- Born: August 4, 1971 (age 55)
- Writing career
- Language: French
- Notable work: Le Cœur en poche

= Christine Aventin =

French-language Belgian writer

Christine Aventin (born 4 August 1971) is a French-language Belgian writer. When she was just 15, she published Le Cœur en poche, which sold over 100,000 copies.

==Bibliography==
The daughter of a Dutch teacher, Aventin was born in Hermalle-sous-Argenteau near Liège in southwestern Belgium. She studied French language and literature at University of Liège and English literature at Leeds University. She went on to teach Belgian literature at the Jagiellonian University in Kraków, Poland. In 1988, when she was 15, she published Le Cœur en poche. It tells the story of Alexandre, a prostitute's daughter, whose life is split between days with her friends at high school and nights in the world of prostitution. In order to get it published as quickly as possible, she took the manuscript to the Mercure de France publishing house, explaining that she was the daughter of a prostitute and had written her autobiography. She admitted later that she had made it all up but the book had already sold over 100,000 copies.

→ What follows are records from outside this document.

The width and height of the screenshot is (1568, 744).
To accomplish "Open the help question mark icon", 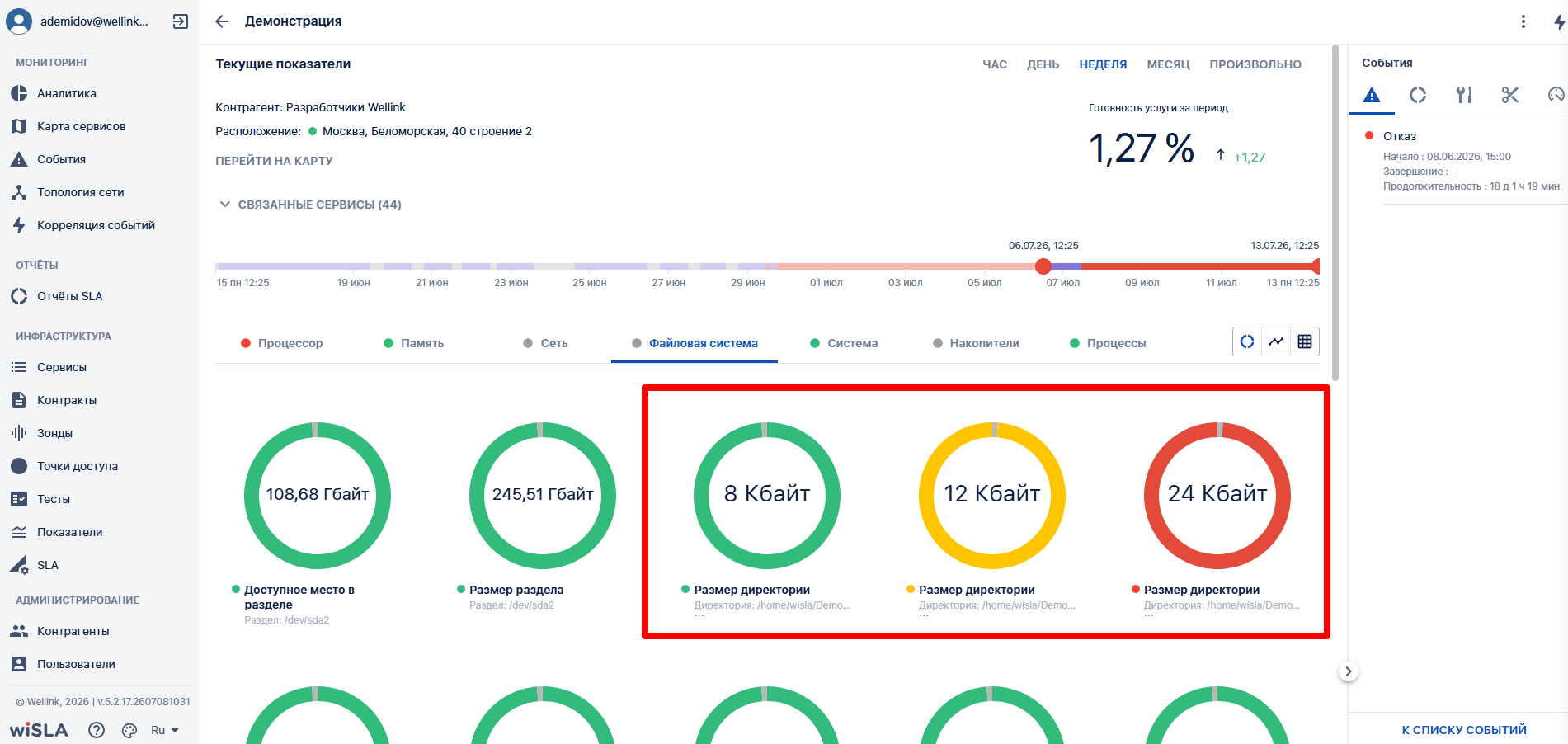I will pos(97,730).
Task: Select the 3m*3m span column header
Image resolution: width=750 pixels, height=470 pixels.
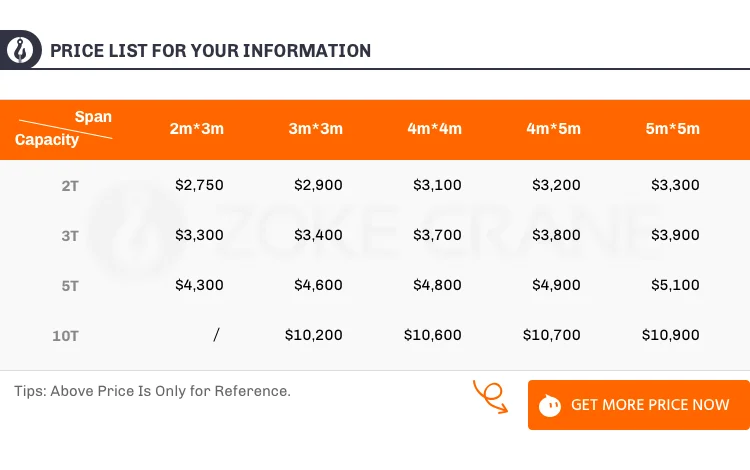Action: (316, 129)
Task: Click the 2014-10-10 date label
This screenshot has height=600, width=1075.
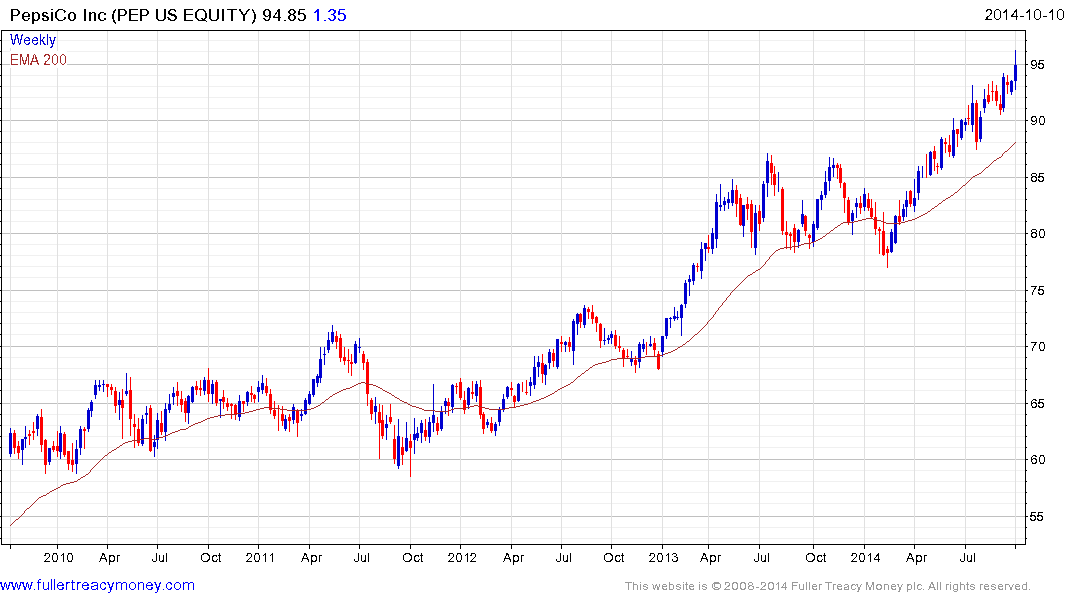Action: (1027, 16)
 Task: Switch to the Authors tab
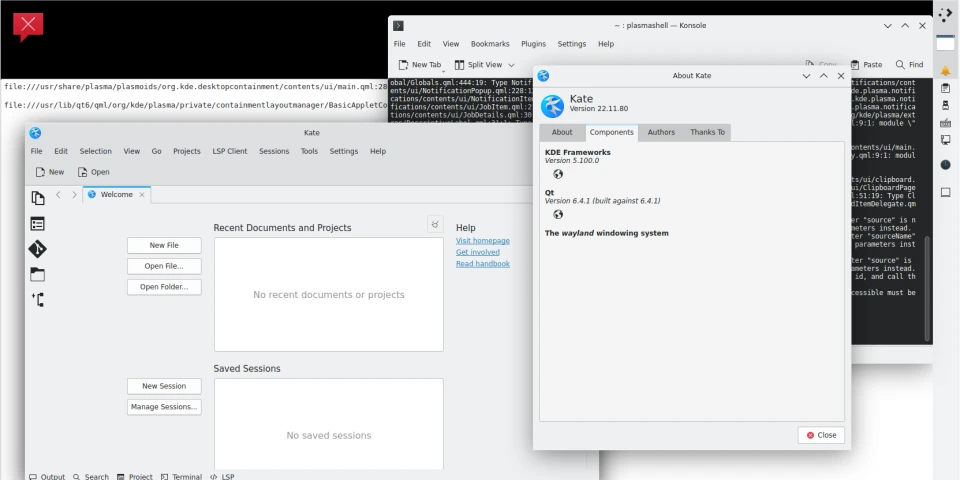point(661,132)
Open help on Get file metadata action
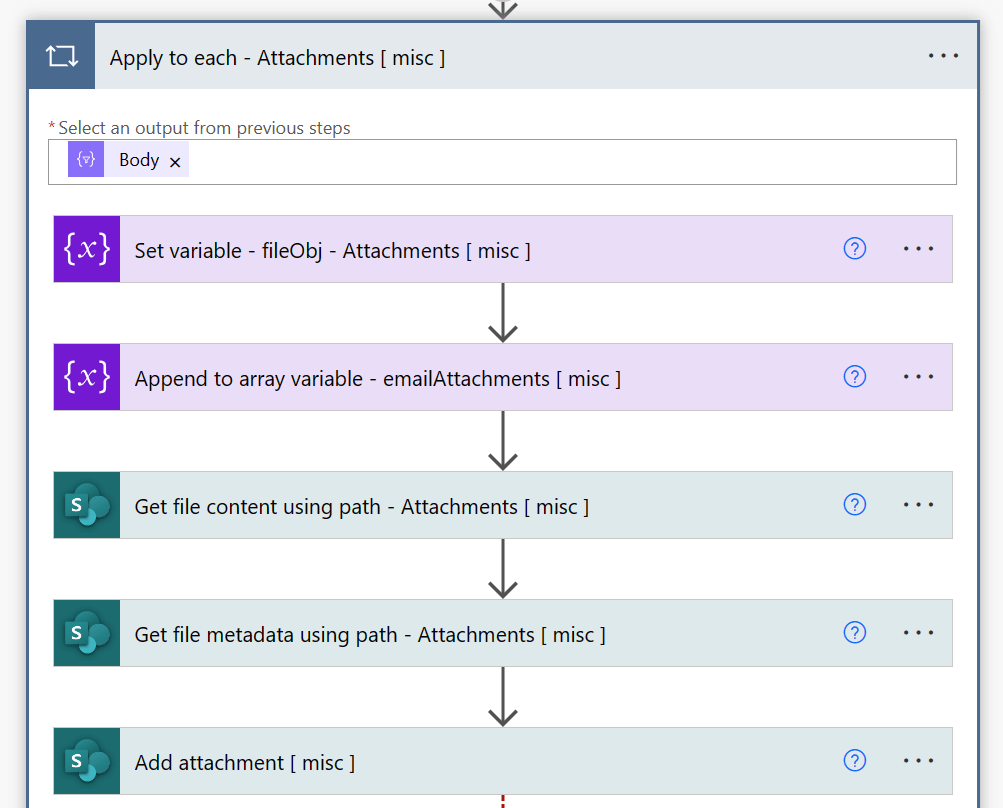The width and height of the screenshot is (1003, 808). pos(854,633)
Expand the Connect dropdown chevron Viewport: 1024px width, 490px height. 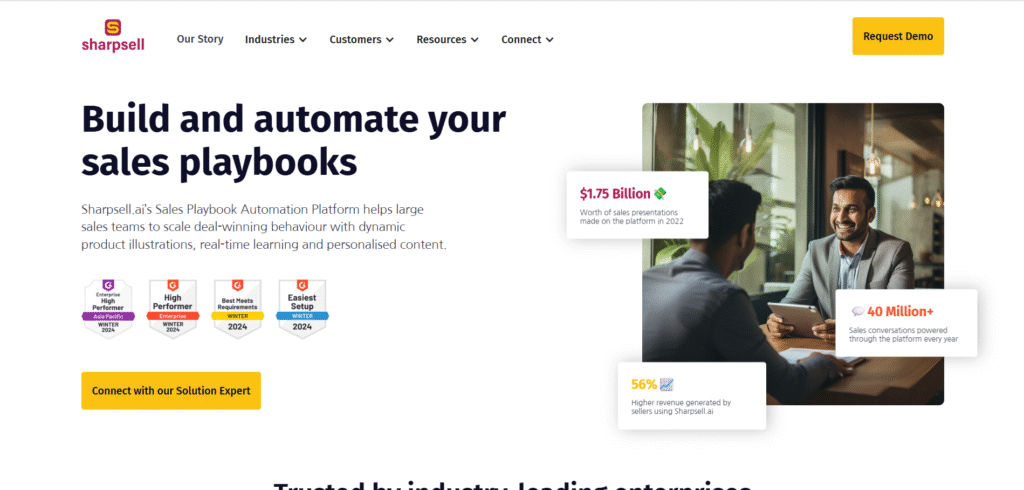pos(550,40)
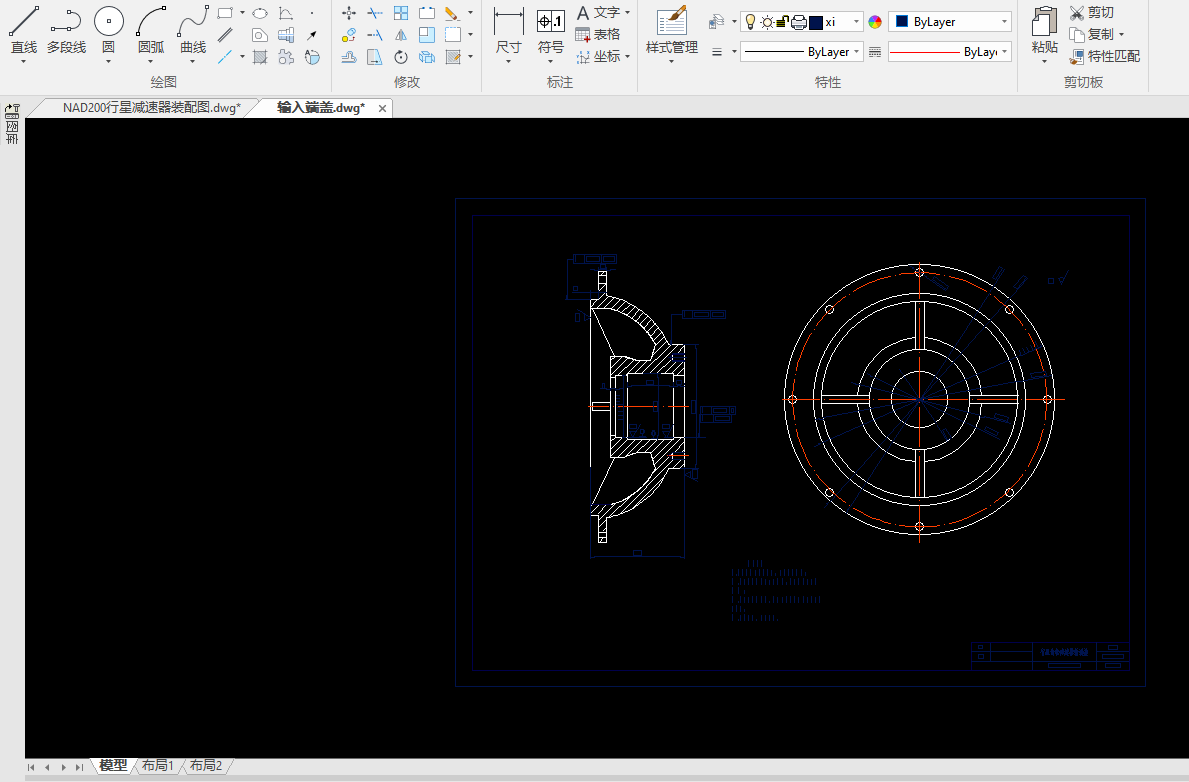The height and width of the screenshot is (782, 1189).
Task: Switch to NAD200行星减速器装配图.dwg tab
Action: click(x=151, y=108)
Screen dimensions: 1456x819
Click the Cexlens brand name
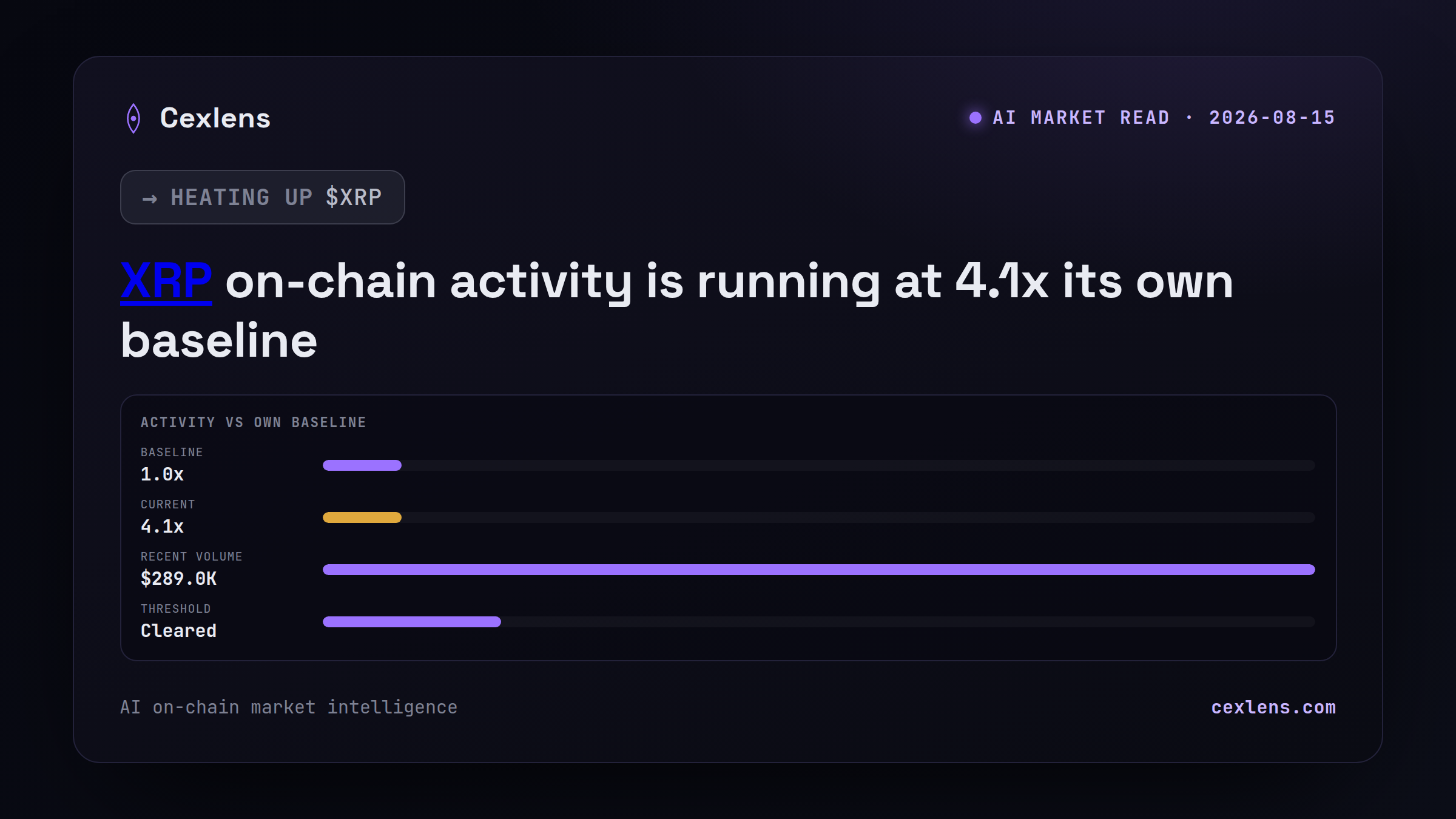coord(215,118)
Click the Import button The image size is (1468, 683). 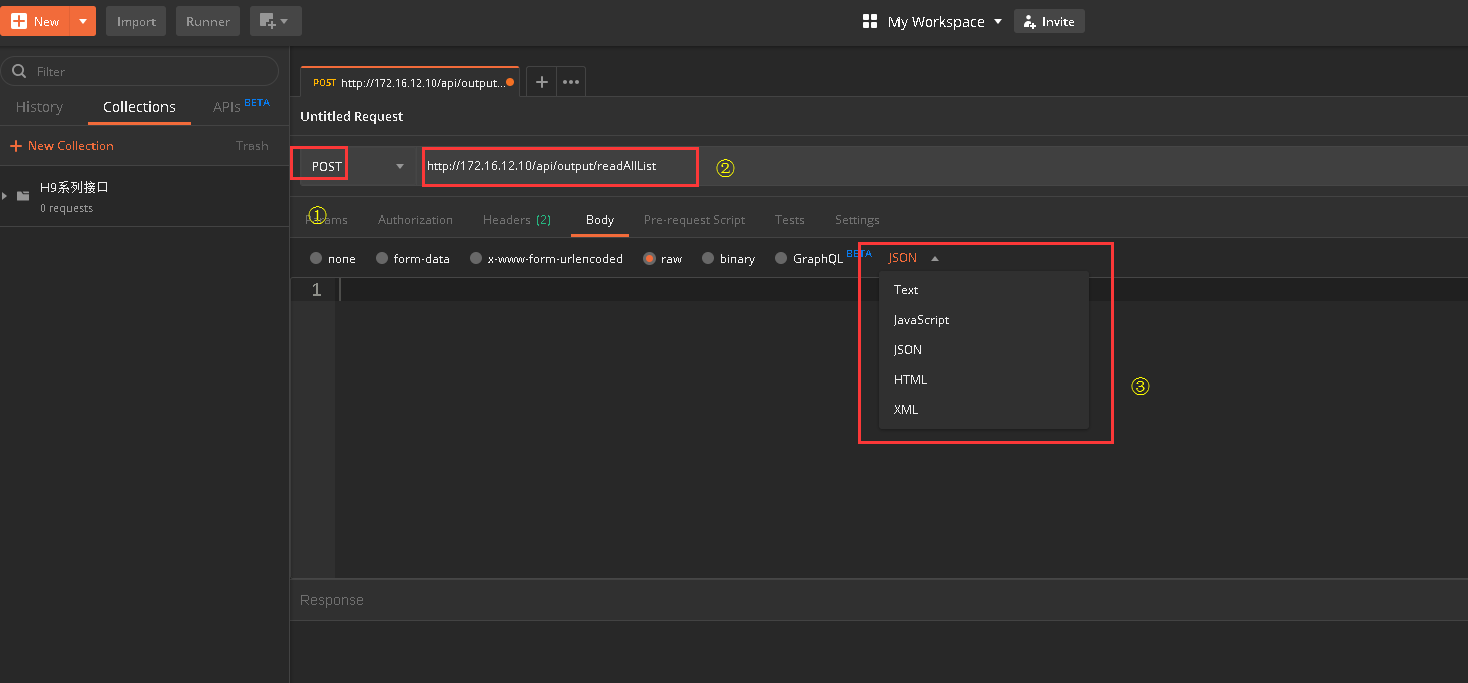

She was compared to Françoise Sagan who gained fame with Bonjour Tristesse when she was 18. After her second book Le Diable Peint (1988), which was far less successful, Aventin graduated University of Liège with a mémoire on Nathalie Barney : le mythe de la littérature lesbienne. After a period in Kraków, she worked as a journalist before writing her third novel, Le désir demeuré (2001), re-edited as Le somnambule (2006). Her next novel, Portrait nu (2005), is a powerful erotic novel, the story of how the narrator becomes sexually involved with a bar owner and a woman young enough to be his daughter. It is divided into three parts: the first covers a night, the second a week and the third a season in the author's attempt to convey a sense of increasing speed.

After her first novel, Aventin has tried to improve her style, adopting a poetic but precise approach and a strictly thought-out structure. "In each book," she explains, "I try to achieve an appropriate style and structure. It's a matter of finding the one-and-only correct structure and language for what I have to say. It obviously takes time to write the first few pages but then, like a living body, the heart beats, the blood circulates..."

Her most recent work, Red Shoes (2012), is the script for a 50-minute show revealing how Judy experiences the development of her body as she grows from childhood into an adult. She has to find new ways to face up to life, sex and thought.